Segment Open
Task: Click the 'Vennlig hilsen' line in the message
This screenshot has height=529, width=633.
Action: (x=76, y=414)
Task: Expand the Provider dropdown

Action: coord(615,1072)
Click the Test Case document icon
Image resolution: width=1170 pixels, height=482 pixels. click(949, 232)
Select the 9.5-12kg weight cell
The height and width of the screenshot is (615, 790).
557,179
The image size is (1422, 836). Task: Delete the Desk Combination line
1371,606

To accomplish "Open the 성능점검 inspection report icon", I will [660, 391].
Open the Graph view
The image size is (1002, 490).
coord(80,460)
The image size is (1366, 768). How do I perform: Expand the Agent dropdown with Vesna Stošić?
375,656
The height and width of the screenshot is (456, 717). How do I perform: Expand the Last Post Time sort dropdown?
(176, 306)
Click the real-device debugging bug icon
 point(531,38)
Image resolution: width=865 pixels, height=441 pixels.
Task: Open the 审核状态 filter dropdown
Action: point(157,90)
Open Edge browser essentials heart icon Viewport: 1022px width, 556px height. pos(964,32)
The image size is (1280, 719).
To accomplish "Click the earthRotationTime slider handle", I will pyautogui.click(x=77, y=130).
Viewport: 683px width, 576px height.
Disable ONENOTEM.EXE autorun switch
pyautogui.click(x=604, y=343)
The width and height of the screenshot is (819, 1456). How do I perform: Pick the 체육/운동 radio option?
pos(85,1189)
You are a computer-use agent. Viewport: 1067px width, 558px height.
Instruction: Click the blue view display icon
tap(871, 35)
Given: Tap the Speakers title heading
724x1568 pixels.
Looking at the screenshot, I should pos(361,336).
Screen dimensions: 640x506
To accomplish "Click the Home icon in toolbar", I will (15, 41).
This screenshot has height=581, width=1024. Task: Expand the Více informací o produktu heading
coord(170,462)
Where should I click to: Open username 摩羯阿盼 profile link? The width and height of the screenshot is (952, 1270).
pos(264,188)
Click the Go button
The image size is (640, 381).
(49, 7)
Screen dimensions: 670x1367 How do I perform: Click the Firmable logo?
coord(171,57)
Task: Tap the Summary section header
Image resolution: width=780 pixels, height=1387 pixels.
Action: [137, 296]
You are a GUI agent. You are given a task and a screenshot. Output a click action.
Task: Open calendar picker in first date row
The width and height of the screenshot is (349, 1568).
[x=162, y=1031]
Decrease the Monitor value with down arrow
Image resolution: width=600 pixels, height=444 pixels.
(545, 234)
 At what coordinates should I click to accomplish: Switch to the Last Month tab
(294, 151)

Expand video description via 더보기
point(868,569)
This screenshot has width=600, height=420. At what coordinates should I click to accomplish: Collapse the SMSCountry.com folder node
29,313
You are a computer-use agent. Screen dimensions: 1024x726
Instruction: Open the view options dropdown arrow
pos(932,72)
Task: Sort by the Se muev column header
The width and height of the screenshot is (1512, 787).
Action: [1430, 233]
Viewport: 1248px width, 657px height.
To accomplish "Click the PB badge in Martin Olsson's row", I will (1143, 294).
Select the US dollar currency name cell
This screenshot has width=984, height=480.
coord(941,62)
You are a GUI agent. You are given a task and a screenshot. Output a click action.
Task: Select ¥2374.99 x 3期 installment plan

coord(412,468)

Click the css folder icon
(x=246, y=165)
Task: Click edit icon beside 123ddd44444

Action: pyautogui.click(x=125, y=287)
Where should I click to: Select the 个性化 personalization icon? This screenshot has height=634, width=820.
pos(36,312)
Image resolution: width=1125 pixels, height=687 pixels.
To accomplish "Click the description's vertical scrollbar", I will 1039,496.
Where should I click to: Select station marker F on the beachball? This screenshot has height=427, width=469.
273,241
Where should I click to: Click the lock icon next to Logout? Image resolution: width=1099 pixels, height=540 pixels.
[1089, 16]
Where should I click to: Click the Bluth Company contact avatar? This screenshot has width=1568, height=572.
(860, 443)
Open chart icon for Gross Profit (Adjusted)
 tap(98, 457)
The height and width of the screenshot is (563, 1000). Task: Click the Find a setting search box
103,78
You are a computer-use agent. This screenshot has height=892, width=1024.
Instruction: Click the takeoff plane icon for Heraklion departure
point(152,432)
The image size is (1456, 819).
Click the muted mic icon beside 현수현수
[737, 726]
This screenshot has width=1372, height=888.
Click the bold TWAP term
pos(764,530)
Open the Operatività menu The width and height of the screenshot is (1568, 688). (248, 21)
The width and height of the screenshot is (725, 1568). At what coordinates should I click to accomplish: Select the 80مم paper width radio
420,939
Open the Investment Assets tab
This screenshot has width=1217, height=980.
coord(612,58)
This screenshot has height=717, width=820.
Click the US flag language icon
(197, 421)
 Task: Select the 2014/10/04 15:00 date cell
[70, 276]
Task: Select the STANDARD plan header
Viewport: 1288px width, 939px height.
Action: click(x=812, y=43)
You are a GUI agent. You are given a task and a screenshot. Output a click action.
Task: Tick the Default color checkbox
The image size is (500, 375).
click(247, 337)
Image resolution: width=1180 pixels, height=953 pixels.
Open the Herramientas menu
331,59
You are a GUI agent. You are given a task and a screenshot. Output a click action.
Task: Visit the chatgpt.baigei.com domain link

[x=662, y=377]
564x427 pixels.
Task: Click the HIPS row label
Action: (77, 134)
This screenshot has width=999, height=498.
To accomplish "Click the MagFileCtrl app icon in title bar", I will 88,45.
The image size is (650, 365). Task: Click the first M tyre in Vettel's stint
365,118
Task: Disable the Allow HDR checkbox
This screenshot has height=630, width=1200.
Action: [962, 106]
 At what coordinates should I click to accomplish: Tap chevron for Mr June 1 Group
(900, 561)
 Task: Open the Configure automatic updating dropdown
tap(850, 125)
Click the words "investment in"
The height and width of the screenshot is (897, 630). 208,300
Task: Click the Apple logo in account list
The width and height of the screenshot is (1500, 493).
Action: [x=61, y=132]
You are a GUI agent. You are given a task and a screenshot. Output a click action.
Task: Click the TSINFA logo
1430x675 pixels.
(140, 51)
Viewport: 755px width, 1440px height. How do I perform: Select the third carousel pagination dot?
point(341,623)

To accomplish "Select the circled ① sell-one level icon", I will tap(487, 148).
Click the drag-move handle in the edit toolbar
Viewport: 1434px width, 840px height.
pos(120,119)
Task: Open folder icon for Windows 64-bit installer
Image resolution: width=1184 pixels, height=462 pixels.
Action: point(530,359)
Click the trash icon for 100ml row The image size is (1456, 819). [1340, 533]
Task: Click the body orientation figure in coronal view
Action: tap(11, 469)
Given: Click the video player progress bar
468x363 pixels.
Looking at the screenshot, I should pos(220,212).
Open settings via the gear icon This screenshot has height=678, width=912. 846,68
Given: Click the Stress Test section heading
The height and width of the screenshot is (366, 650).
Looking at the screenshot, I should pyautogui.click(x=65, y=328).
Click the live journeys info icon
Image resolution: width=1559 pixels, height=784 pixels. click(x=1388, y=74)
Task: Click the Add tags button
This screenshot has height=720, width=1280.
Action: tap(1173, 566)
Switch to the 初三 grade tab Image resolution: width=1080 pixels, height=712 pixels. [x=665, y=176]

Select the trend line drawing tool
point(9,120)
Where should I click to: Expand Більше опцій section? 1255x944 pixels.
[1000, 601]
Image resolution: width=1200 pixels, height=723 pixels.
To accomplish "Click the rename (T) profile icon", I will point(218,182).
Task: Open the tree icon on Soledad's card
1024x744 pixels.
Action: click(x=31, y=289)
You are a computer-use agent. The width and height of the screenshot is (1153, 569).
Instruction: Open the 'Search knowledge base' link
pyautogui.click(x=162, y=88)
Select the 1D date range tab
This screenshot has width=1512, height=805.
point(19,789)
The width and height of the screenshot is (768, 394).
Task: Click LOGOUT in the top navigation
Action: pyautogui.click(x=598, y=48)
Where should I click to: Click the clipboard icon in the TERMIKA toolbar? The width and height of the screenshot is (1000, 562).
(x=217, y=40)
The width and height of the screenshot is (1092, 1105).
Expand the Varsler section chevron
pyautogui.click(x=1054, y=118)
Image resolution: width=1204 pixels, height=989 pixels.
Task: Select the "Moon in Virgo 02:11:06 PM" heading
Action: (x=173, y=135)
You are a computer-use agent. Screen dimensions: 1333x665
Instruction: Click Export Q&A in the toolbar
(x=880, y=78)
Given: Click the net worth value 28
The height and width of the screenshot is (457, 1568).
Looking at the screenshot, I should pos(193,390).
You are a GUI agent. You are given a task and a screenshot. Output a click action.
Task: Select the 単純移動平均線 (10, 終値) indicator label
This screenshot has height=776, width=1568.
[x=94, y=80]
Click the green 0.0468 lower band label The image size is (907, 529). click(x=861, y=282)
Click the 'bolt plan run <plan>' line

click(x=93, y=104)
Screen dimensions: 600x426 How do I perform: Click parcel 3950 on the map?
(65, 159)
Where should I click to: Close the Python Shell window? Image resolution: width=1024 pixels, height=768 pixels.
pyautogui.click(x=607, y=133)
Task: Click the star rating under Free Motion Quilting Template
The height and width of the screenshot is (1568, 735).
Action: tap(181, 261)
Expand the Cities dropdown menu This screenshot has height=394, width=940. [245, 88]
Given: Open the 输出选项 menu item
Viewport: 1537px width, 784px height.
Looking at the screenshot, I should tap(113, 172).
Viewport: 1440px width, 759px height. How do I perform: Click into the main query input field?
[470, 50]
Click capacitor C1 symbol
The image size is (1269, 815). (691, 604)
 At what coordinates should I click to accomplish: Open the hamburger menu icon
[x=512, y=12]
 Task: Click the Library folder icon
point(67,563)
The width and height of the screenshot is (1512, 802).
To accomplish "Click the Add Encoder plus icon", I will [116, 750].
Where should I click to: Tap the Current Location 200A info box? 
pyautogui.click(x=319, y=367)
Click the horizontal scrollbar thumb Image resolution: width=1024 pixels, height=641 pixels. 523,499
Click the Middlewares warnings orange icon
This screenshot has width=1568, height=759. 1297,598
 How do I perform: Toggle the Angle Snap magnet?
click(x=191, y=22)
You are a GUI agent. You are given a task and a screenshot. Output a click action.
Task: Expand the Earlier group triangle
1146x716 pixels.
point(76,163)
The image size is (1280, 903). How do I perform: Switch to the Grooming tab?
Segment Closed
The problem |
Go through the records and work out how many lines contain the string "title". The answer should be that number alone.

Completed task |
2